#### Task goal:
Among the lines below, how many have the word "Viewport"? The reply is that number alone.

#### Provided records:
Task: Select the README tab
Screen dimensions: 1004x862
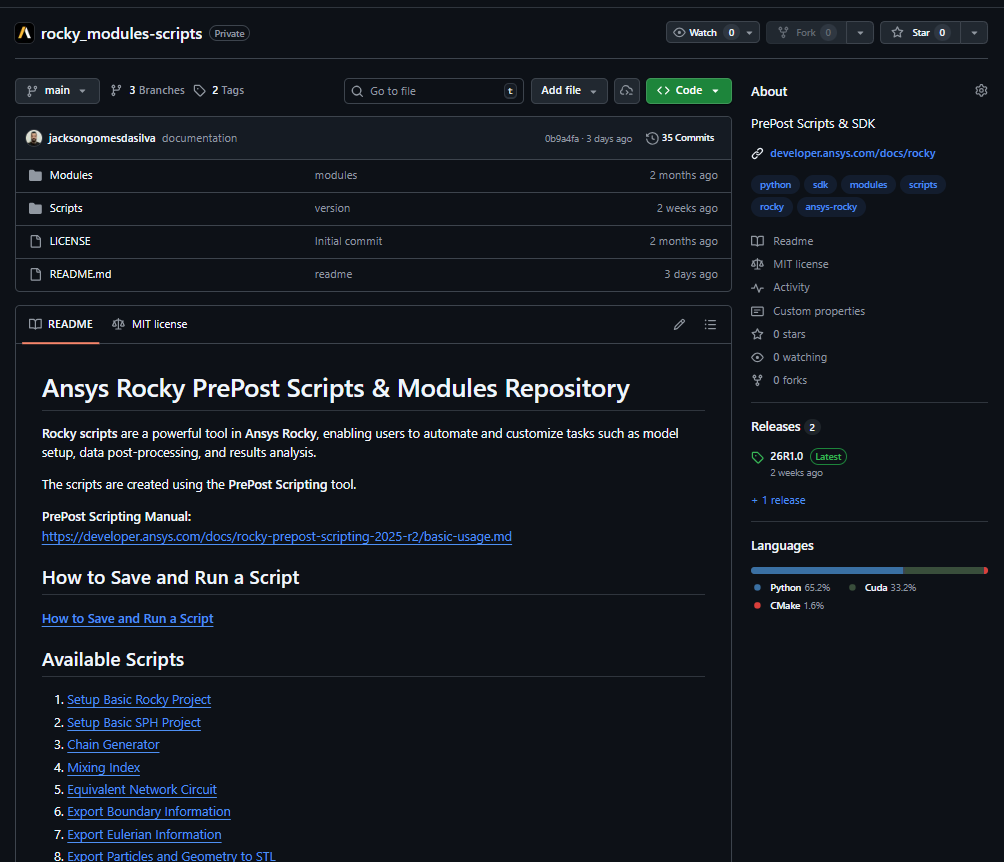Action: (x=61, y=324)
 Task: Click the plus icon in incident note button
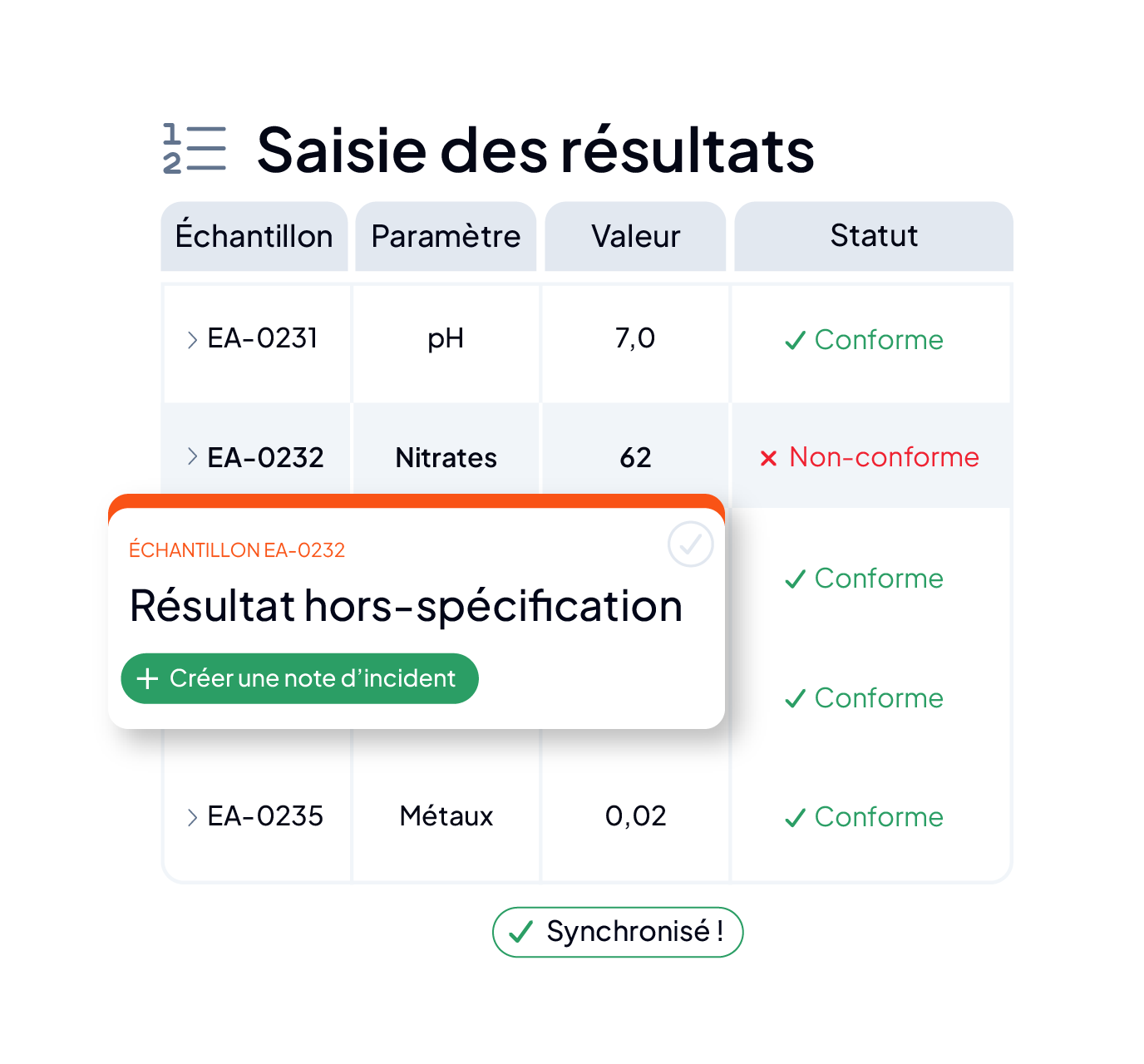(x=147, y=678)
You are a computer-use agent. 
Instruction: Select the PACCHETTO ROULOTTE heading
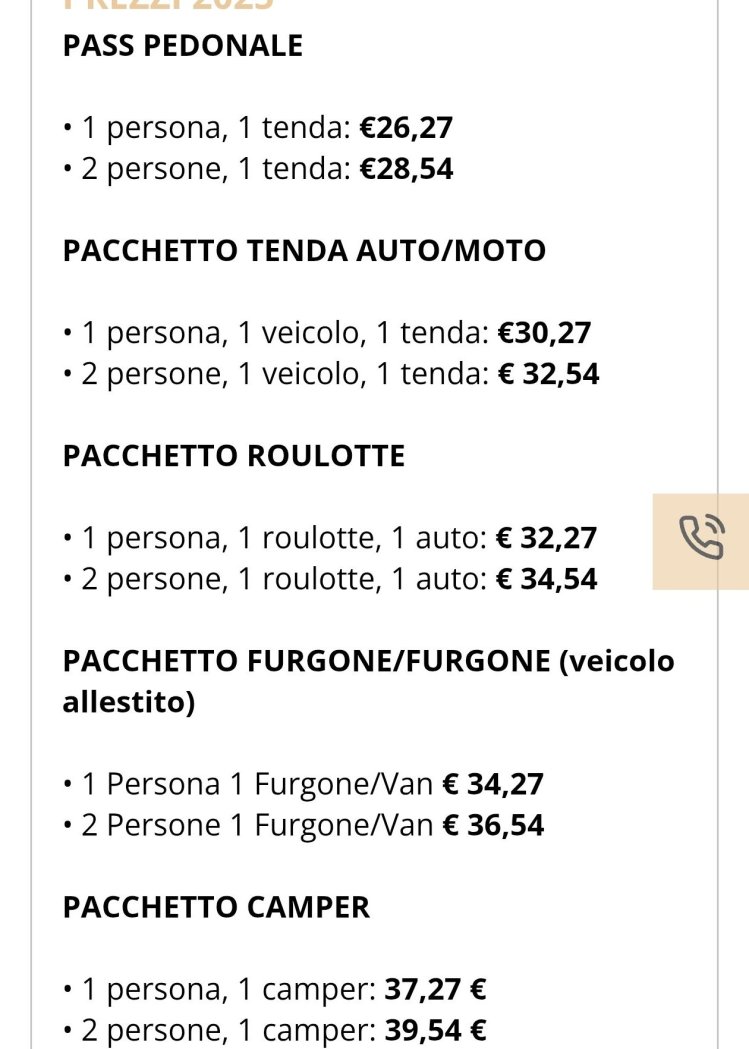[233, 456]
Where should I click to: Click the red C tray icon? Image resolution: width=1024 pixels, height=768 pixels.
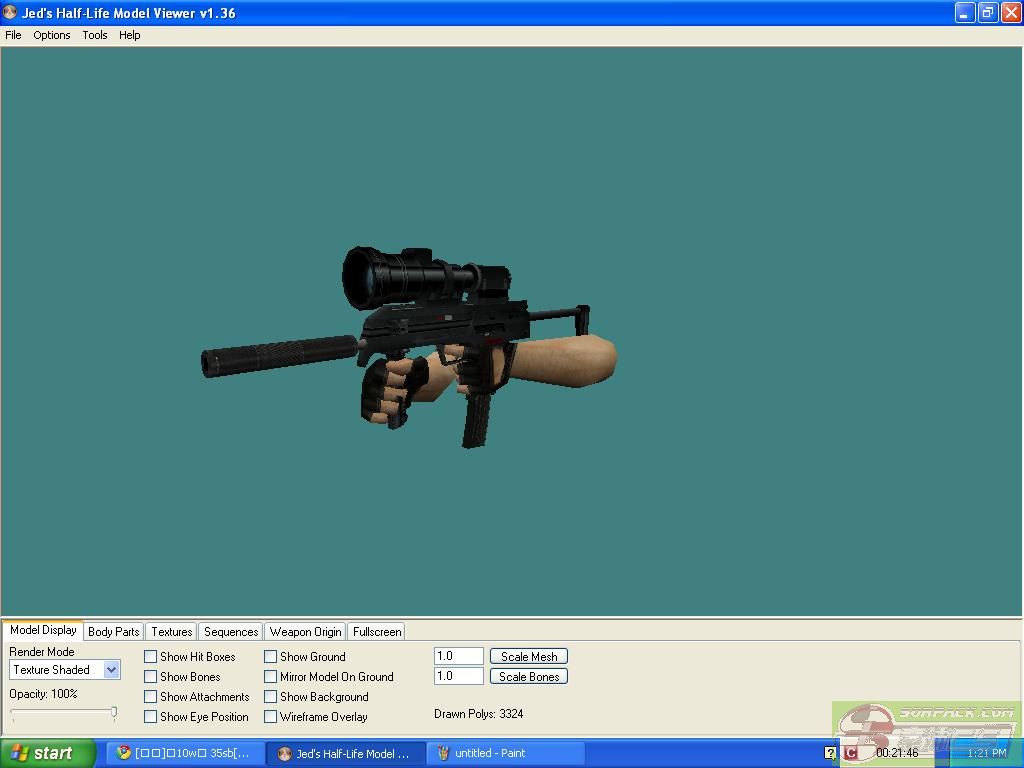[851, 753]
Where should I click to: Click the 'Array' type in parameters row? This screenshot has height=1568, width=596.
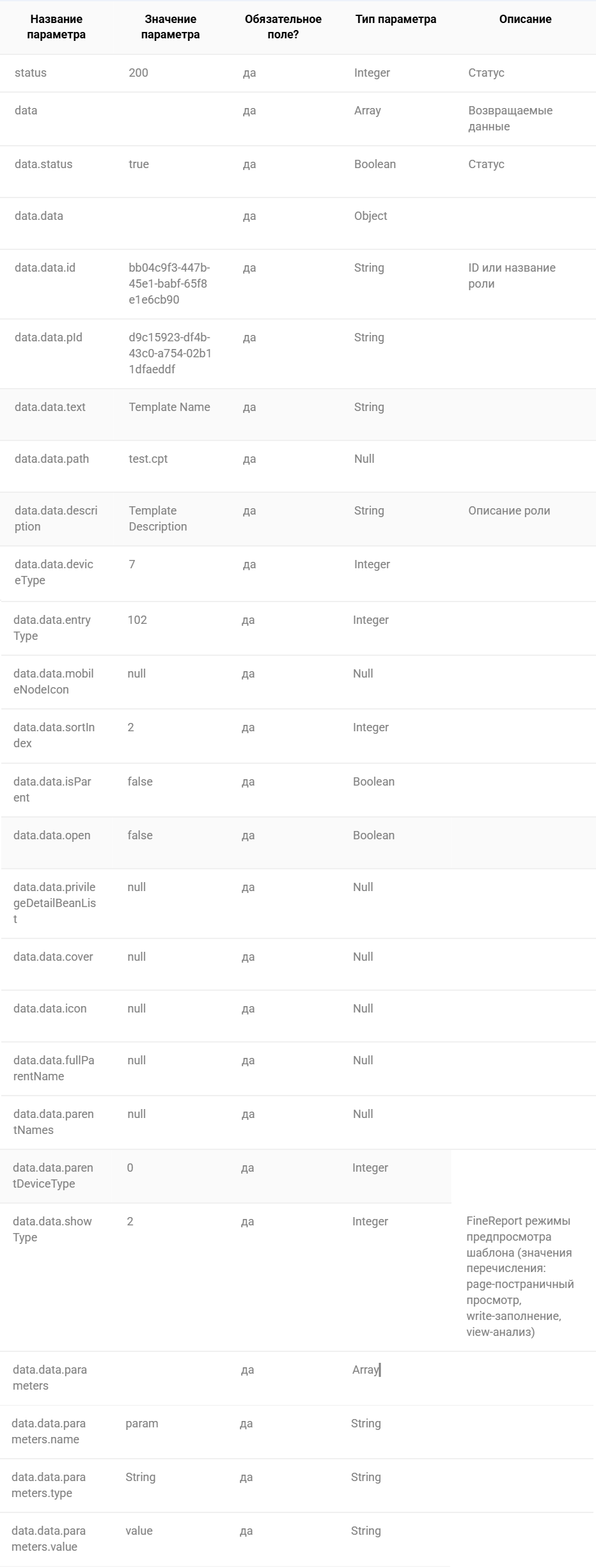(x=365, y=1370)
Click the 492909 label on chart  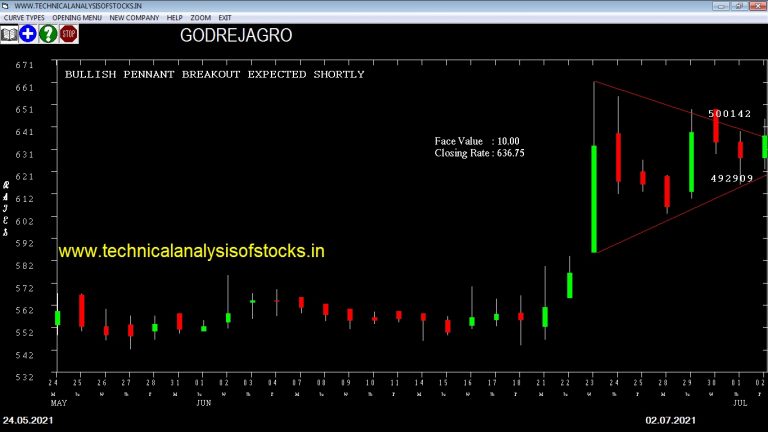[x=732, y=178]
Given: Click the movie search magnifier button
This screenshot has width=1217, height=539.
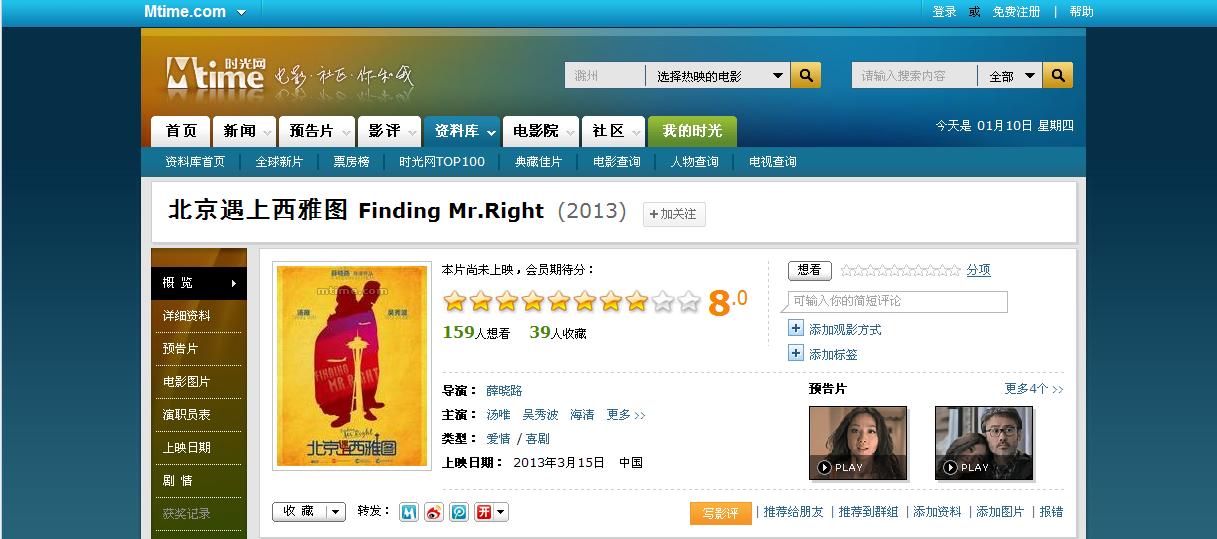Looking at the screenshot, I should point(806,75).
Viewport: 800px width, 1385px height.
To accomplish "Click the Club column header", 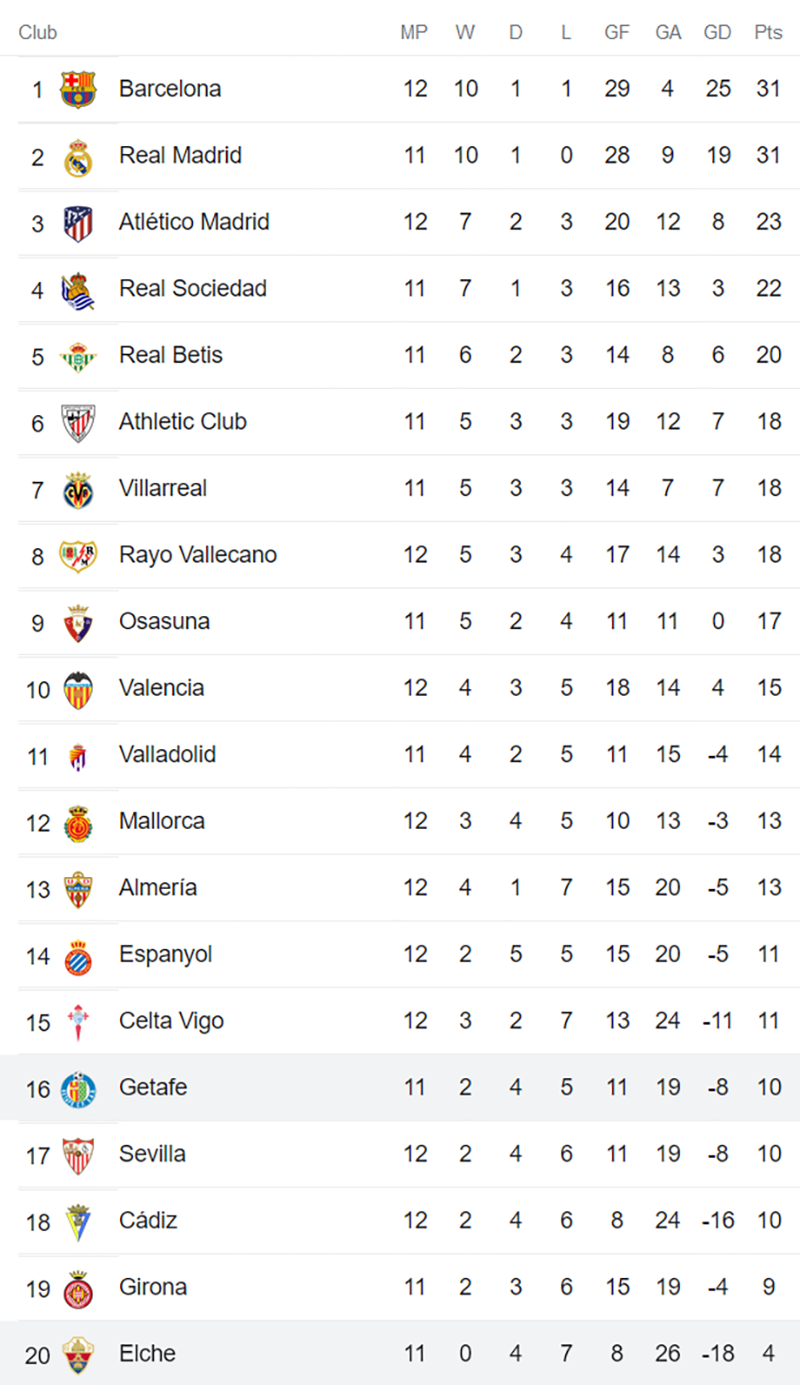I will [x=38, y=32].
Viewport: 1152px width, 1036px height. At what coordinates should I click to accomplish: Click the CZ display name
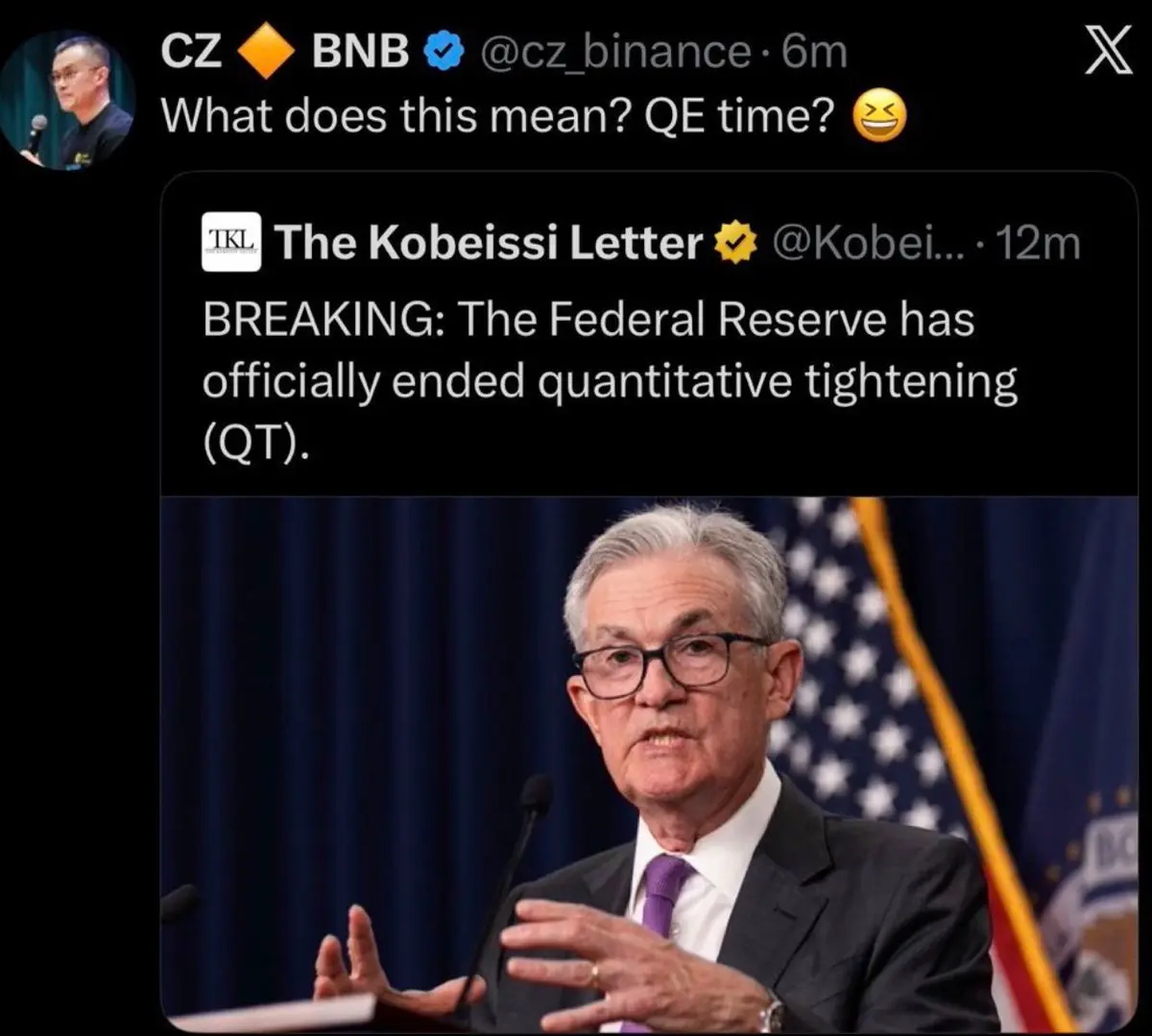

#### Answer below:
2